Raymond knows about Republican campaign tactics. For almost a decade he managed campaigns for Republicans running for state and national office. In the 2002 New Hampshire elections, he ran a phone-jamming operation aimed at blocking elderly people from arranging rides to the polls, an illegal action that he says was approved by the highest levels of the party. He spent three months in federal prison. Earlier this year Raymond published a book about his life and work as a Republican operative, titled "Confessions of a Republican Operative: How to Rig an Election."
As for our report that the Michigan GOP planned to use foreclosure lists to block likely Democratic voters, Raymond said: "It's a very good tactic. It works."
"It is actually a very smart thing to do," he went on, "particularly in this climate with so many foreclosures."
For Republicans, he said, targeting the foreclosures would be a cost-effective and "probably" legal method of reducing Democratic votes.
If he were still in the election business, he said, "I'd be doing that all day long."
Sneaky.
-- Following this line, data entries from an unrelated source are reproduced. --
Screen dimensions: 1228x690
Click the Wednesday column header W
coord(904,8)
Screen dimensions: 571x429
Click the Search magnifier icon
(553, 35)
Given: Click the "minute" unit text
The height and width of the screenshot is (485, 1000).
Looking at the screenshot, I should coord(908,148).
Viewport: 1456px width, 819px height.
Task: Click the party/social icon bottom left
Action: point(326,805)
The majority of foreclosed homes are the ones with sub-prime loans held by lower income families, who are more likely to be Democrats. So challenge them and suddenly that pledge for "honest and open elections" is so much easier:
In anticipation of problems to come, John McCain's campaign announced Monday the "Honest and Open Election Committee" to troubleshoot voter issues on Nov. 4.
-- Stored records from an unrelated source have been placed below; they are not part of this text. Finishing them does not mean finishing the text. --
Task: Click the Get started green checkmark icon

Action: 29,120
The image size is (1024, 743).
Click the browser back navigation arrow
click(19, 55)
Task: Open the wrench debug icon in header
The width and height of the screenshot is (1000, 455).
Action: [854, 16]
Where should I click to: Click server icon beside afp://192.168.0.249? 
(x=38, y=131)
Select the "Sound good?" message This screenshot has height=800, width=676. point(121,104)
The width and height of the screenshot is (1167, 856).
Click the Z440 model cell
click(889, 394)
In the wake of the recount in 2000, campaigns have been quick to the draw on recognizing - and solving - problems with voter access. To be sure, there are plenty of issues, such as needing identification to get a ballot.[..]
McCain campaign spokesman Brian Rogers said there were a number of issues that required advance legwork, including the proper handling of absentee ballots by military personnel deployed overseas.
Another issue is the last-minute decisions for polling places to stay open later. Rogers said the committee will work with precincts to determine under which circumstances an extension should be granted as well as agree upon a judge to handle such claims.
"You could pre-approve some judges," Rogers said, "so they're not going to somebody who's in somebody's pocket."
I'm sure everyone will be content with McCain's pre-approved judges, right?